The bill composes a mix of hard mandates (reporting and hospital data submission) and soft options (a voluntary State plan benefit, guidance, and demonstration grants). That hybrid design creates key implementation puzzles: states will be pushed to collect richer maternal and SDOH data but will carry most of the compliance costs; federal funds are seed money but may not fully cover long‑term state IT, analytics, and staffing needs.
Another thorny issue is measurement: the statute requires states to report 'low‑risk cesarean' rates and the NTSV measure, but actual comparability depends on consistent clinical definitions, case‑mix adjustment, and coding practices across hospitals and payers. Without rigorous risk‑adjustment and contextual data, raw rate comparisons could mislead and penalize hospitals serving higher‑risk populations.
There are also incentive trade‑offs. Pressing to reduce C‑section rates is a legitimate quality goal, but poorly designed incentives or public comparisons could encourage underuse of appropriate surgical delivery or deter clinicians from caring for high‑risk patients.
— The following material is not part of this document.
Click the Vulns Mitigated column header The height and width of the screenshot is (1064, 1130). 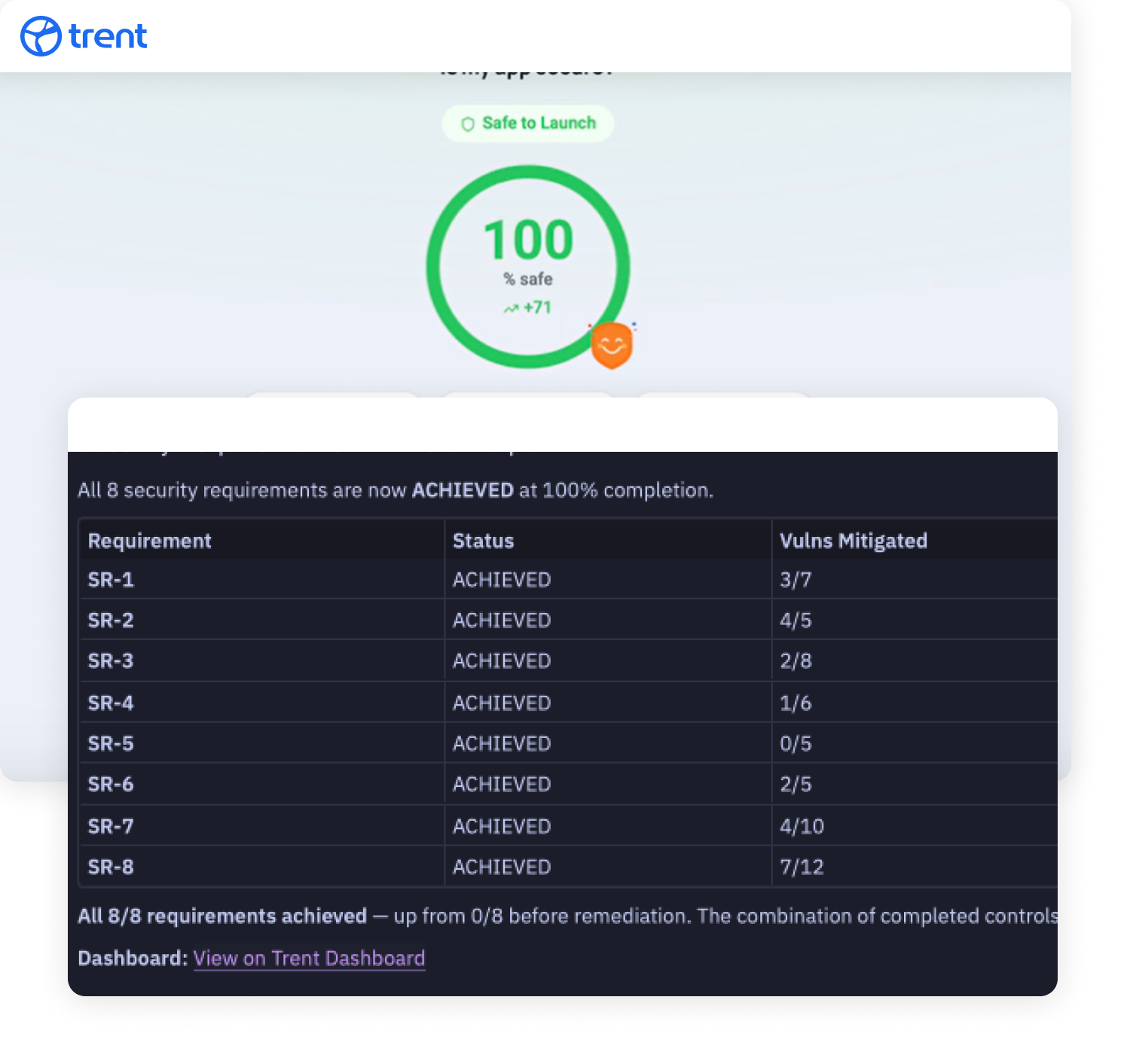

Likewise, expanding reimbursement to doulas and CHWs is promising, but states will need clear pathways for certification, scope, and integration with clinical teams; otherwise, uptake will be patchy and administrative complexity could disincentivize small community programs. Finally, the SDOH data directive raises privacy, interoperability, and consent questions: implementing standardized SDOH capture through claims systems and beneficiary surveys will require careful design to protect confidentiality and to ensure the information actually informs care rather than becoming an unfunded reporting obligation.